Single Server Counter

The problem we're solving#

The base architecture has a race condition. Two threads handling simultaneous requests both read the counter at the same time — both see 1001, both return 1001. Collision.

The naive fix is a lock — only one thread can read-and-increment at a time. But before reaching for horizontal scaling, we need to ask: is locking actually a bottleneck at our scale?

The math#

A mutex lock/unlock on a modern CPU takes roughly 50–100ns (nanoseconds) for an in-memory operation.

Max throughput = 1 / 100ns = 10,000,000 requests/second = 10M RPS

Our peak requirement from estimation is exactly 10M IDs/second.

So a single server with an atomic counter can — in theory — handle peak load. Locking is not the bottleneck we thought it was.

Why 0.1ms was wrong

It's tempting to estimate lock overhead at 0.1ms (milliseconds). But that's 100,000ns — 1000x too slow. In-memory mutex operations happen in nanoseconds, not milliseconds. Always think in the right unit: disk I/O is milliseconds, network is microseconds, in-memory is nanoseconds.

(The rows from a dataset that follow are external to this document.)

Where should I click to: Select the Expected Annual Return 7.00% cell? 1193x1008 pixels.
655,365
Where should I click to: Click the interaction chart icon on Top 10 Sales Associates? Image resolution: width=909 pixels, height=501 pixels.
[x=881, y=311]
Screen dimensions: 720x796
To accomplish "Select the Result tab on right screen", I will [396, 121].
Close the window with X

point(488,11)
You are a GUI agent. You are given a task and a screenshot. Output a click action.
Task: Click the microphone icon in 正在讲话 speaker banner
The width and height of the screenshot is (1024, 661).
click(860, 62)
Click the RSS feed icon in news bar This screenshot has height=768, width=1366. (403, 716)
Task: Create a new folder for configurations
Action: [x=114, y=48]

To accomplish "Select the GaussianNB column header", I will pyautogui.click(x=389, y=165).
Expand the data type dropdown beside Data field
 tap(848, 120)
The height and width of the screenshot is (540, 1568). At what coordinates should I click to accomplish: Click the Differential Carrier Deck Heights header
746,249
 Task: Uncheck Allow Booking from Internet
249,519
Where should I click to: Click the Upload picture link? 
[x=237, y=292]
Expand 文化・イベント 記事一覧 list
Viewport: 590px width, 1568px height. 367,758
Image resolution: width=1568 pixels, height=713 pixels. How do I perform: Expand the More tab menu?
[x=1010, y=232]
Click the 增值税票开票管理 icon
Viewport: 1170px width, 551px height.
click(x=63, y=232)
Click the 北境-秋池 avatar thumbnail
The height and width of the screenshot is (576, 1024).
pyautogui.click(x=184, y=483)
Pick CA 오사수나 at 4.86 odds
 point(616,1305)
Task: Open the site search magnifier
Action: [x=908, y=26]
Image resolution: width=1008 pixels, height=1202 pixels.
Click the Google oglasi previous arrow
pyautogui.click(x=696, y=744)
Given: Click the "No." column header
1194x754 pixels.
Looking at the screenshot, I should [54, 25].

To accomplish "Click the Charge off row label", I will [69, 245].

So why not just use one server?#

The math works, but a single server is a single point of failure. If it goes down, no ID can be generated anywhere in the system — every write to every service that depends on this fails instantly.

We need multiple servers. But the moment you add a second server with its own independent counter, both servers start at 1 and immediately collide.

This is the real problem — not concurrency on a single server, but uniqueness across multiple servers.